Communist Party (CP) leader Petro Symonenko was physically attacked by members of the far-right Svoboda when he spoke in response to Klitschko. Referring to the pro-Russian protesters in eastern Ukraine, he suggested that it was the nationalists who had set a precedent for seizing buildings during their protest against Yanukovych. “You are today doing everything to intimidate people. You arrest people, start fighting people who have a different point of view,” he said.

Proving his point, two deputies from Svoboda grabbed hold of him and tried to drag him from the rostrum. Fighting then broke out between CP parliamentarians and those from several other parties.

Yesterday, Russian foreign Minister Lavrov said, “We are ready to consider a multilateral format, in which the Europeans, the US, Russia and the Ukrainian sides would be represented.” But he added that a draft of the new Ukrainian constitution needed to be presented before the meeting allowing for representation of Ukraine’s regions. He told reporters, “I do not think that the oligarchs who have been named governors of the regions will sufficiently represent the south and east of Ukraine.”

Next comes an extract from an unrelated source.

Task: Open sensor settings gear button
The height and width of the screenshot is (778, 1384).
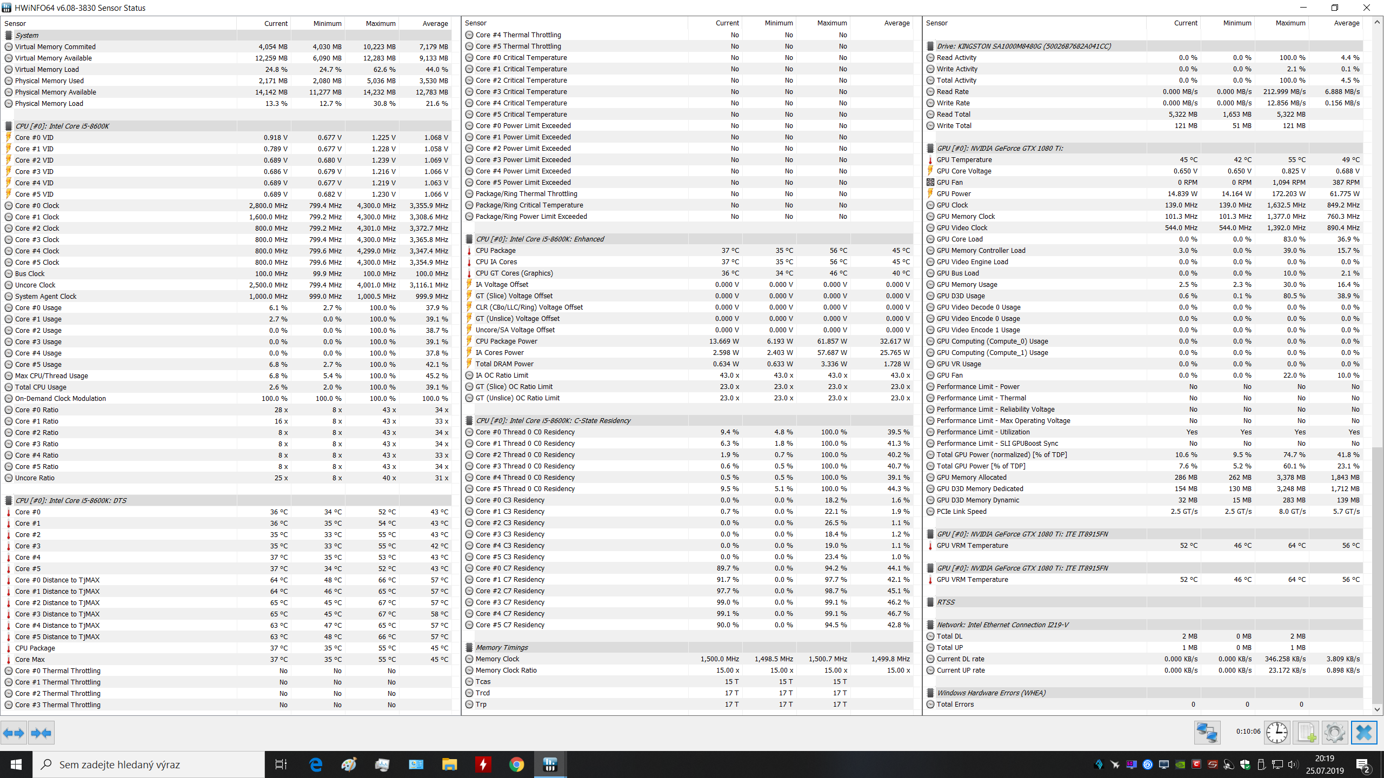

Writing in the Guardian Monday, Lavrov urged dialogue over Ukraine and denounced the US and the EU for rejecting cooperation in favour of confrontation. Russia had “supported Kiev’s wish for urgent consultations between Ukraine, Russia and the EU to discuss harmonising the integration process,” he stated, but this had been rejected due to “the unproductive and dangerous line the EU and US have been taking for a long time.”

He added that “massive support was provided to political movements promoting Western influence” so that “power in Kiev was seized…with the direct participation of ministers and other officials from the US and EU countries.”

Lavrov insisted that Russia is in favour of “a system of equal and indivisible security in the Euro-Atlantic area,” but Western states have instead “carried out successive waves of NATO enlargement, moved the alliance’s military infrastructure eastward and begun to implement antimissile defence plans.”